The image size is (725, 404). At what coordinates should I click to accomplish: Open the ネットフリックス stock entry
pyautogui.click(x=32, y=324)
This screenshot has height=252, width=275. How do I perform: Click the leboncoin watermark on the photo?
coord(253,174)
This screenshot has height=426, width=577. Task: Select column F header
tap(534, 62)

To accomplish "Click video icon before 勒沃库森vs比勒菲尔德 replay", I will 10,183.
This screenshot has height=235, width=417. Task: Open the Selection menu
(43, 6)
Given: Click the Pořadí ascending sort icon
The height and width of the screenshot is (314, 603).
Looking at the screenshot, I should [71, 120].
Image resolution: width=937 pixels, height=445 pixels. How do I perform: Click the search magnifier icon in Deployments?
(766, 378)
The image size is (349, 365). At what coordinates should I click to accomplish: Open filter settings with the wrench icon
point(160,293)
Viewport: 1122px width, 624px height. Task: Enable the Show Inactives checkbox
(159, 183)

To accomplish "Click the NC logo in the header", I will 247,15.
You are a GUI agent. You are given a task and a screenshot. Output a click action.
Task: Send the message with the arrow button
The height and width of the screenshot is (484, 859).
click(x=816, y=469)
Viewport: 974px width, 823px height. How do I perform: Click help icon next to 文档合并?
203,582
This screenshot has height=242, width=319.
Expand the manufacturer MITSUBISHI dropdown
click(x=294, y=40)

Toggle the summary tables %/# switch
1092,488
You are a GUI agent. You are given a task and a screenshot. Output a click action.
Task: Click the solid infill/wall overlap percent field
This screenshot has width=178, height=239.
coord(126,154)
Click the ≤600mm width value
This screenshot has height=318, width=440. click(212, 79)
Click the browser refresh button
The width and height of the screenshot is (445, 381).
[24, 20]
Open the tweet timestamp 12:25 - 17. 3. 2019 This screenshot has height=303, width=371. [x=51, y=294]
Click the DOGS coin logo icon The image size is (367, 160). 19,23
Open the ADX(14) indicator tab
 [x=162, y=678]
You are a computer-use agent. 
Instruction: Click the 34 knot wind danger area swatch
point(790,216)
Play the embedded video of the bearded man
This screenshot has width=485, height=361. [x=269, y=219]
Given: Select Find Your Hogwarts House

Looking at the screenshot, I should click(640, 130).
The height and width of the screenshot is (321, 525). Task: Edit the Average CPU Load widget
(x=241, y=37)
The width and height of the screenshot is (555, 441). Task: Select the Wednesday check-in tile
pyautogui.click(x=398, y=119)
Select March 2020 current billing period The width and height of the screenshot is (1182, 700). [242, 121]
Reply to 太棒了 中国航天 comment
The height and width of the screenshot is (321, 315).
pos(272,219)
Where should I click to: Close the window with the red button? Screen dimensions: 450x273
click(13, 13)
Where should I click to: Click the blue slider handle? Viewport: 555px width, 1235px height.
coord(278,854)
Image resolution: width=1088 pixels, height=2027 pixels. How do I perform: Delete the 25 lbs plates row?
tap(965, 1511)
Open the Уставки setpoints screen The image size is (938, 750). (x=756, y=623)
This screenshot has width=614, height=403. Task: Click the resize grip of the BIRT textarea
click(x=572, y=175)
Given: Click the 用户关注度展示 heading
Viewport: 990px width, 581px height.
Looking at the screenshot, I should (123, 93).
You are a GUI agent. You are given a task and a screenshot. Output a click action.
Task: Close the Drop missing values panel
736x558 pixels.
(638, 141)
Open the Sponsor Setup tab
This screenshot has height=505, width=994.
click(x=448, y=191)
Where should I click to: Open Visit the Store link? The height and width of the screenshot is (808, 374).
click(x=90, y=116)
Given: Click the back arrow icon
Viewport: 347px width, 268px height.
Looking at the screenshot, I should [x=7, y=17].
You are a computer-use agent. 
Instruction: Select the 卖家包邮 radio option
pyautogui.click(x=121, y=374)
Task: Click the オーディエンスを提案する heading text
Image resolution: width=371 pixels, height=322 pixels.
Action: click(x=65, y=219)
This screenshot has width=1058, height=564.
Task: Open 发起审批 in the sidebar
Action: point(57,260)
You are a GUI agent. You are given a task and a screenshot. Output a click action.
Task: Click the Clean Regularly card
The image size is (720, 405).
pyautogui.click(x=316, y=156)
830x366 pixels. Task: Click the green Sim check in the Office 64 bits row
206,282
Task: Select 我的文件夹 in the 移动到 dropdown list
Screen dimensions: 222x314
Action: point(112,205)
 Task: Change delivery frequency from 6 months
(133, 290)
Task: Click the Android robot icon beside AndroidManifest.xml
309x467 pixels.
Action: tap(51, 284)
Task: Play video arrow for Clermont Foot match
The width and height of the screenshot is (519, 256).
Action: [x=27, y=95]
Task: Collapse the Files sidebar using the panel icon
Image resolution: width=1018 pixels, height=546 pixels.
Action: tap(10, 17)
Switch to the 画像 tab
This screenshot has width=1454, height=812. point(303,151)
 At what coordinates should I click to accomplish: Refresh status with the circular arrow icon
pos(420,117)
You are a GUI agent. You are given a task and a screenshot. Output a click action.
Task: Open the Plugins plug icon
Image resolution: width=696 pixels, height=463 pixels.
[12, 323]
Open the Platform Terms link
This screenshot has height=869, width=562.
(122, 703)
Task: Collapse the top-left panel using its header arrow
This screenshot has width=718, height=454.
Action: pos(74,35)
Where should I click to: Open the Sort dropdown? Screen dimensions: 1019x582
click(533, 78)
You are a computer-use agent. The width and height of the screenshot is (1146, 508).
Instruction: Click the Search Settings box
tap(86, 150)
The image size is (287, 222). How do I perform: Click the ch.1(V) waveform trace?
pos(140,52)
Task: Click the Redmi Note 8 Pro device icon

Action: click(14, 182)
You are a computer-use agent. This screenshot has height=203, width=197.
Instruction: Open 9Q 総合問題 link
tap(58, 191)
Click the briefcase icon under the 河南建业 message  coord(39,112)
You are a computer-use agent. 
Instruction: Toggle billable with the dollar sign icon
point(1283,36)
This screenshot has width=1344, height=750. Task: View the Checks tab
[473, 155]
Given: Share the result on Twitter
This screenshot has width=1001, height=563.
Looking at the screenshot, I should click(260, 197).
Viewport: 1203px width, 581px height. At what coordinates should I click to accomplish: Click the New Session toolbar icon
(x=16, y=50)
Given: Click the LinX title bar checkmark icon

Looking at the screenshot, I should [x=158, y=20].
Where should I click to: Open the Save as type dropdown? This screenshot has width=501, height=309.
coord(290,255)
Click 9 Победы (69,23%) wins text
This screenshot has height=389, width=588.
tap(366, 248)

********************

WORK REQUEST> Each record above has to be retyped exactly, with nothing left out.

FINISHED EXERCISE>
The image size is (725, 404). At what coordinates should I click to accomplish: Open the ネットフリックス stock entry
pyautogui.click(x=32, y=324)
This screenshot has height=252, width=275. How do I perform: Click the leboncoin watermark on the photo?
coord(253,174)
This screenshot has height=426, width=577. Task: Select column F header
tap(534, 62)

To accomplish "Click video icon before 勒沃库森vs比勒菲尔德 replay", I will 10,183.
This screenshot has height=235, width=417. Task: Open the Selection menu
(43, 6)
Given: Click the Pořadí ascending sort icon
The height and width of the screenshot is (314, 603).
Looking at the screenshot, I should [71, 120].
Image resolution: width=937 pixels, height=445 pixels. How do I perform: Click the search magnifier icon in Deployments?
(766, 378)
The image size is (349, 365). At what coordinates should I click to accomplish: Open filter settings with the wrench icon
point(160,293)
Viewport: 1122px width, 624px height. Task: Enable the Show Inactives checkbox
(159, 183)

To accomplish "Click the NC logo in the header", I will 247,15.
You are a GUI agent. You are given a task and a screenshot. Output a click action.
Task: Send the message with the arrow button
The height and width of the screenshot is (484, 859).
click(x=816, y=469)
Viewport: 974px width, 823px height. How do I perform: Click help icon next to 文档合并?
203,582
This screenshot has height=242, width=319.
Expand the manufacturer MITSUBISHI dropdown
click(x=294, y=40)

Toggle the summary tables %/# switch
1092,488
You are a GUI agent. You are given a task and a screenshot. Output a click action.
Task: Click the solid infill/wall overlap percent field
This screenshot has width=178, height=239.
coord(126,154)
Click the ≤600mm width value
This screenshot has height=318, width=440. click(212, 79)
Click the browser refresh button
The width and height of the screenshot is (445, 381).
[24, 20]
Open the tweet timestamp 12:25 - 17. 3. 2019 This screenshot has height=303, width=371. [x=51, y=294]
Click the DOGS coin logo icon The image size is (367, 160). 19,23
Open the ADX(14) indicator tab
 [x=162, y=678]
You are a computer-use agent. 
Instruction: Click the 34 knot wind danger area swatch
point(790,216)
Play the embedded video of the bearded man
This screenshot has width=485, height=361. [x=269, y=219]
Given: Select Find Your Hogwarts House

Looking at the screenshot, I should click(640, 130).
The height and width of the screenshot is (321, 525). Task: Edit the Average CPU Load widget
(x=241, y=37)
The width and height of the screenshot is (555, 441). Task: Select the Wednesday check-in tile
pyautogui.click(x=398, y=119)
Select March 2020 current billing period The width and height of the screenshot is (1182, 700). [242, 121]
Reply to 太棒了 中国航天 comment
The height and width of the screenshot is (321, 315).
pos(272,219)
Where should I click to: Close the window with the red button? Screen dimensions: 450x273
click(13, 13)
Where should I click to: Click the blue slider handle? Viewport: 555px width, 1235px height.
coord(278,854)
Image resolution: width=1088 pixels, height=2027 pixels. How do I perform: Delete the 25 lbs plates row?
tap(965, 1511)
Open the Уставки setpoints screen The image size is (938, 750). (x=756, y=623)
This screenshot has width=614, height=403. Task: Click the resize grip of the BIRT textarea
click(x=572, y=175)
Given: Click the 用户关注度展示 heading
Viewport: 990px width, 581px height.
Looking at the screenshot, I should (123, 93).
You are a GUI agent. You are given a task and a screenshot. Output a click action.
Task: Close the Drop missing values panel
736x558 pixels.
(638, 141)
Open the Sponsor Setup tab
This screenshot has height=505, width=994.
click(x=448, y=191)
Where should I click to: Open Visit the Store link? The height and width of the screenshot is (808, 374).
click(x=90, y=116)
Given: Click the back arrow icon
Viewport: 347px width, 268px height.
Looking at the screenshot, I should [x=7, y=17].
You are a computer-use agent. 
Instruction: Select the 卖家包邮 radio option
pyautogui.click(x=121, y=374)
Task: Click the オーディエンスを提案する heading text
Image resolution: width=371 pixels, height=322 pixels.
Action: click(x=65, y=219)
This screenshot has width=1058, height=564.
Task: Open 发起审批 in the sidebar
Action: point(57,260)
You are a GUI agent. You are given a task and a screenshot. Output a click action.
Task: Click the Clean Regularly card
The image size is (720, 405).
pyautogui.click(x=316, y=156)
830x366 pixels. Task: Click the green Sim check in the Office 64 bits row
206,282
Task: Select 我的文件夹 in the 移动到 dropdown list
Screen dimensions: 222x314
Action: point(112,205)
 Task: Change delivery frequency from 6 months
(133, 290)
Task: Click the Android robot icon beside AndroidManifest.xml
309x467 pixels.
Action: tap(51, 284)
Task: Play video arrow for Clermont Foot match
The width and height of the screenshot is (519, 256).
Action: [x=27, y=95]
Task: Collapse the Files sidebar using the panel icon
Image resolution: width=1018 pixels, height=546 pixels.
Action: tap(10, 17)
Switch to the 画像 tab
This screenshot has width=1454, height=812. point(303,151)
 At what coordinates should I click to accomplish: Refresh status with the circular arrow icon
pos(420,117)
You are a GUI agent. You are given a task and a screenshot. Output a click action.
Task: Open the Plugins plug icon
Image resolution: width=696 pixels, height=463 pixels.
[12, 323]
Open the Platform Terms link
This screenshot has height=869, width=562.
(122, 703)
Task: Collapse the top-left panel using its header arrow
This screenshot has width=718, height=454.
Action: pos(74,35)
Where should I click to: Open the Sort dropdown? Screen dimensions: 1019x582
click(533, 78)
You are a computer-use agent. The width and height of the screenshot is (1146, 508).
Instruction: Click the Search Settings box
tap(86, 150)
The image size is (287, 222). How do I perform: Click the ch.1(V) waveform trace?
pos(140,52)
Task: Click the Redmi Note 8 Pro device icon

Action: click(14, 182)
You are a computer-use agent. This screenshot has height=203, width=197.
Instruction: Open 9Q 総合問題 link
tap(58, 191)
Click the briefcase icon under the 河南建业 message  coord(39,112)
You are a computer-use agent. 
Instruction: Toggle billable with the dollar sign icon
point(1283,36)
This screenshot has width=1344, height=750. Task: View the Checks tab
[473, 155]
Given: Share the result on Twitter
This screenshot has width=1001, height=563.
Looking at the screenshot, I should click(260, 197).
Viewport: 1203px width, 581px height. At what coordinates should I click to accomplish: Click the New Session toolbar icon
(x=16, y=50)
Given: Click the LinX title bar checkmark icon

Looking at the screenshot, I should [x=158, y=20].
Where should I click to: Open the Save as type dropdown? This screenshot has width=501, height=309.
coord(290,255)
Click 9 Победы (69,23%) wins text
This screenshot has height=389, width=588.
tap(366, 248)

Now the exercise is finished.